Retired Air Marshal Constantine Chatzilakos, who is 99 years of age, is a living legend of the Hellenic Air Force. To commemorate ‘OXI Day’ 2019, he spoke with reporter Vassilis Pias for an interview with Athens-Macedonian News Agency about his service during World War II in North Africa, Italy, Yugoslavia, and the Aegean Sea.
One of the last of his generation, Chatzilakos happened to become part of history as one of the pilots who in November 1943 provided air protection to missions taking British Prime Minister Winston Churchill and US President Franklin D. Roosevelt to meet with USSR leader Joseph Stalin at the Tehran Conference. Remembering his fallen colleagues, the experienced former fighter pilot spoke of his combat missions, which were over 200, and the reality of a war “in which four of us would take off and two, or one – or sometimes none – would return.”
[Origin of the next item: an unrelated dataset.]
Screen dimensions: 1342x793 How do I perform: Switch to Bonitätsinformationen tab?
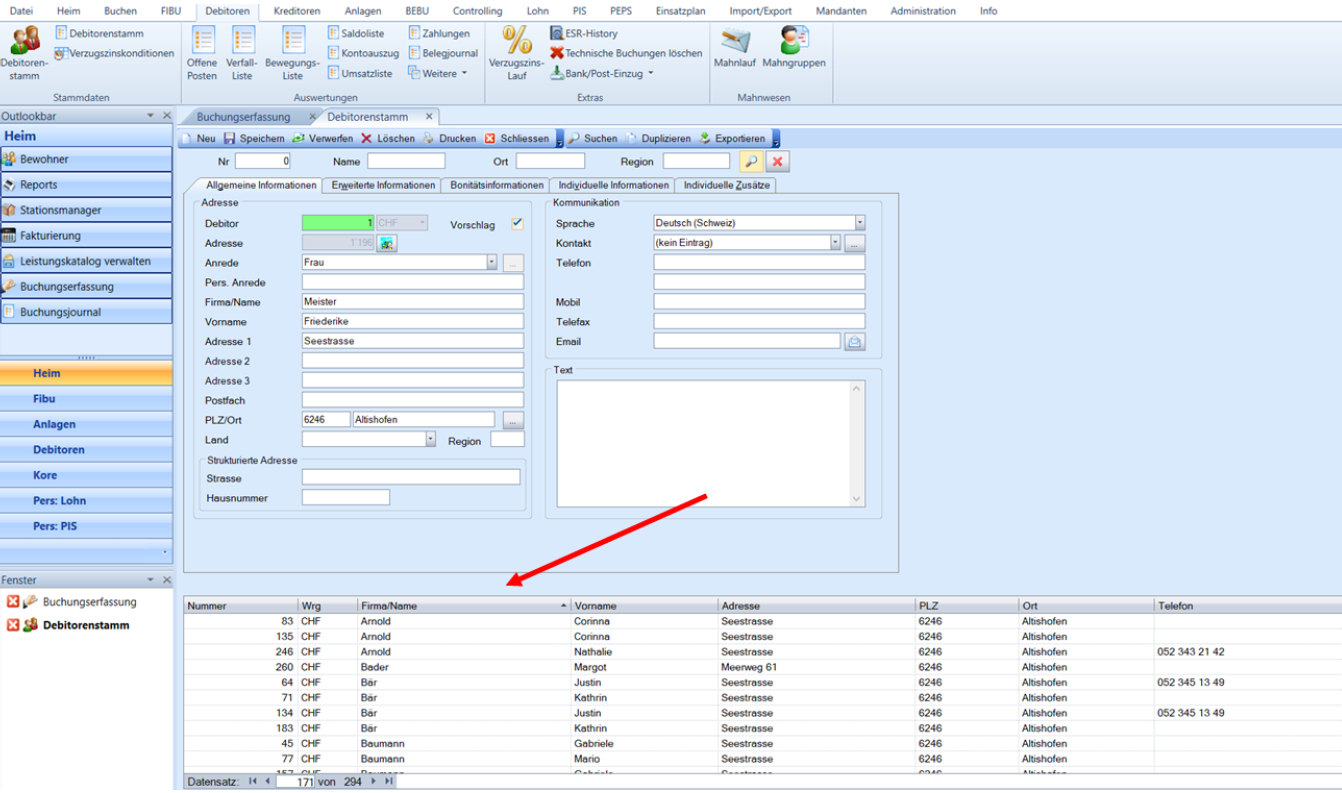tap(496, 185)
Joining the war soon after he finished training and fighting for Greece was “a journey full of stress, pain and blood,” Chatzilakos says, but his message to today’s generation of pilots is “to keep a sense of duty and honour in their hearts and do what it dictates to them.”
Chatzilakos was born in Larissa in 1920 and entered the Hellenic Air Force Flight School as a cadet in 1940. During WWII (1940-1945) he flew over 200 combat missions and was awarded with ten military honours. Following the war, he was a flight instructor (1945-1967) in all three branches of the Hellenic Armed Forces and held top-level positions at airforce units and at NATO divisions. He also served as military attache at the Greek embassy in Washington (1964-1967), after which he was discharged for not supporting the military junta.
“For us new Hellenic Air Force Flight Academy graduates, everything began with the “Ochi” (No) that Greece said to Italy’s ultimatum in 1940, and we continued, to fulfil a vow and an obligation. It was a journey full of stress, pain, and blood: “Come back either with your shield or on it” (a Spartan exhortation). This is what happened,” Chatzilakos told AMNA.
Having returned to Athens on 14 November 1944, he said that of the 22 pilots in the 336th Squadron in February 1943, only 7 returned, “Of my 40 classmates, only half made it back alive.”
When asked what message he would like to convey to today’s Hellenic Air Force pilots, who defend the Aegean on a daily basis? He responded, “To keep a sense of duty and honour in their hearts and to do what it dictates.”
As for the rest of the people living in Greece, he said it is important for them “To not forget, to be respectful, and to be vigilant.”
The retired air marshal now lives in Athens, where he serves as president of the local RAF veterans branch.